Aim of the exercise -
Your answer should be the records below, written out exactly.

*** Given records Section Begins ***

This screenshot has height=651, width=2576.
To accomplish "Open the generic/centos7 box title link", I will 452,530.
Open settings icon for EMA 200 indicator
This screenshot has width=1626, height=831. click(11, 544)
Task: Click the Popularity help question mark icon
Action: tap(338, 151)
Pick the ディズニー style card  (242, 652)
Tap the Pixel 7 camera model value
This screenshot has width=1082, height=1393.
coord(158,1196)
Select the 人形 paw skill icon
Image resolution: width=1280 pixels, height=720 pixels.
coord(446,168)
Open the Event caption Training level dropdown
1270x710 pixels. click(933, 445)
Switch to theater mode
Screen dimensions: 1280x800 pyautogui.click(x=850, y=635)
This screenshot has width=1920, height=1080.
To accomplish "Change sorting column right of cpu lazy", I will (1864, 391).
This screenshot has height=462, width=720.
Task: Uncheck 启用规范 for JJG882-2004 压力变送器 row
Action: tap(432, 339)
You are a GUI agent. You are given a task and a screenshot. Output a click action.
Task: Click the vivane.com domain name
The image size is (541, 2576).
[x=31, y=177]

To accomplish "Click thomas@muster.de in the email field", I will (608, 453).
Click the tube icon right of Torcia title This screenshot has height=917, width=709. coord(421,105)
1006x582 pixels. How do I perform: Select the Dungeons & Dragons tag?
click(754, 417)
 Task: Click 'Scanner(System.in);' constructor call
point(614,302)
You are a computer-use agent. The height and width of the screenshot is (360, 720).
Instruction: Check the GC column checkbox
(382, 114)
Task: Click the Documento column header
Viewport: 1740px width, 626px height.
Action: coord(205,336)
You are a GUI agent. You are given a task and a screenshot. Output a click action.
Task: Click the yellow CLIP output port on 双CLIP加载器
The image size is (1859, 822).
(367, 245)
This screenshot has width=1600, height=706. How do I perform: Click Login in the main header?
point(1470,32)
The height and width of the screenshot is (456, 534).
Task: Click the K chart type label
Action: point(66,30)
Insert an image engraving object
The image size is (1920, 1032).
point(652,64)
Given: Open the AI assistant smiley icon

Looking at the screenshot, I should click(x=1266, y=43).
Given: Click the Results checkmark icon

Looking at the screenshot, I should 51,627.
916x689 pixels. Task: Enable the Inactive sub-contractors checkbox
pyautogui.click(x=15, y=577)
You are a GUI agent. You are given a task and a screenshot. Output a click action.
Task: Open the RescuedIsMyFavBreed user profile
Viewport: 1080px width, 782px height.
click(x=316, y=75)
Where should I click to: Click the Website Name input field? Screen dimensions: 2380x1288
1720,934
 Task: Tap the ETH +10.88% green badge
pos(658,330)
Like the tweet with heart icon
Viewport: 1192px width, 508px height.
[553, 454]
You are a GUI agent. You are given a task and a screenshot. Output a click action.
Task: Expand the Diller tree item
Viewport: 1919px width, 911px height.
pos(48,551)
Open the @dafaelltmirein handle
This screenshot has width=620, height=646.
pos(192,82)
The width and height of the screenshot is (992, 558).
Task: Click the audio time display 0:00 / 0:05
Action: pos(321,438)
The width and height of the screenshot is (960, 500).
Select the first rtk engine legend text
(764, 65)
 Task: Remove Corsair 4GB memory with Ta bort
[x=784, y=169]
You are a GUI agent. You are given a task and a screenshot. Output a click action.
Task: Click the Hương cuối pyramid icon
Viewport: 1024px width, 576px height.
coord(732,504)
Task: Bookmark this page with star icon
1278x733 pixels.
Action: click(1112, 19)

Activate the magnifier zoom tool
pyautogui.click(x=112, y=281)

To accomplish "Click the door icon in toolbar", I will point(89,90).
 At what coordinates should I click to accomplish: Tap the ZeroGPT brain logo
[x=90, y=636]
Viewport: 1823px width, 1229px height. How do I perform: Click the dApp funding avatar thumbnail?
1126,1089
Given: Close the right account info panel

*** Given records Section Ends ***

Finished task -
This screenshot has height=651, width=2576.
To accomplish "Open the generic/centos7 box title link", I will 452,530.
Open settings icon for EMA 200 indicator
This screenshot has width=1626, height=831. click(11, 544)
Task: Click the Popularity help question mark icon
Action: tap(338, 151)
Pick the ディズニー style card  (242, 652)
Tap the Pixel 7 camera model value
This screenshot has width=1082, height=1393.
coord(158,1196)
Select the 人形 paw skill icon
Image resolution: width=1280 pixels, height=720 pixels.
coord(446,168)
Open the Event caption Training level dropdown
1270x710 pixels. click(933, 445)
Switch to theater mode
Screen dimensions: 1280x800 pyautogui.click(x=850, y=635)
This screenshot has width=1920, height=1080.
To accomplish "Change sorting column right of cpu lazy", I will (1864, 391).
This screenshot has height=462, width=720.
Task: Uncheck 启用规范 for JJG882-2004 压力变送器 row
Action: tap(432, 339)
You are a GUI agent. You are given a task and a screenshot. Output a click action.
Task: Click the vivane.com domain name
The image size is (541, 2576).
[x=31, y=177]

To accomplish "Click thomas@muster.de in the email field", I will (608, 453).
Click the tube icon right of Torcia title This screenshot has height=917, width=709. coord(421,105)
1006x582 pixels. How do I perform: Select the Dungeons & Dragons tag?
click(754, 417)
 Task: Click 'Scanner(System.in);' constructor call
point(614,302)
You are a computer-use agent. The height and width of the screenshot is (360, 720).
Instruction: Check the GC column checkbox
(382, 114)
Task: Click the Documento column header
Viewport: 1740px width, 626px height.
Action: coord(205,336)
You are a GUI agent. You are given a task and a screenshot. Output a click action.
Task: Click the yellow CLIP output port on 双CLIP加载器
The image size is (1859, 822).
(367, 245)
This screenshot has width=1600, height=706. How do I perform: Click Login in the main header?
point(1470,32)
The height and width of the screenshot is (456, 534).
Task: Click the K chart type label
Action: point(66,30)
Insert an image engraving object
The image size is (1920, 1032).
point(652,64)
Given: Open the AI assistant smiley icon

Looking at the screenshot, I should click(x=1266, y=43).
Given: Click the Results checkmark icon

Looking at the screenshot, I should 51,627.
916x689 pixels. Task: Enable the Inactive sub-contractors checkbox
pyautogui.click(x=15, y=577)
You are a GUI agent. You are given a task and a screenshot. Output a click action.
Task: Open the RescuedIsMyFavBreed user profile
Viewport: 1080px width, 782px height.
click(x=316, y=75)
Where should I click to: Click the Website Name input field? Screen dimensions: 2380x1288
1720,934
 Task: Tap the ETH +10.88% green badge
pos(658,330)
Like the tweet with heart icon
Viewport: 1192px width, 508px height.
[553, 454]
You are a GUI agent. You are given a task and a screenshot. Output a click action.
Task: Expand the Diller tree item
Viewport: 1919px width, 911px height.
pos(48,551)
Open the @dafaelltmirein handle
This screenshot has width=620, height=646.
pos(192,82)
The width and height of the screenshot is (992, 558).
Task: Click the audio time display 0:00 / 0:05
Action: pos(321,438)
The width and height of the screenshot is (960, 500).
Select the first rtk engine legend text
(764, 65)
 Task: Remove Corsair 4GB memory with Ta bort
[x=784, y=169]
You are a GUI agent. You are given a task and a screenshot. Output a click action.
Task: Click the Hương cuối pyramid icon
Viewport: 1024px width, 576px height.
coord(732,504)
Task: Bookmark this page with star icon
1278x733 pixels.
Action: click(1112, 19)

Activate the magnifier zoom tool
pyautogui.click(x=112, y=281)

To accomplish "Click the door icon in toolbar", I will point(89,90).
 At what coordinates should I click to accomplish: Tap the ZeroGPT brain logo
[x=90, y=636]
Viewport: 1823px width, 1229px height. How do I perform: Click the dApp funding avatar thumbnail?
1126,1089
Given: Close the right account info panel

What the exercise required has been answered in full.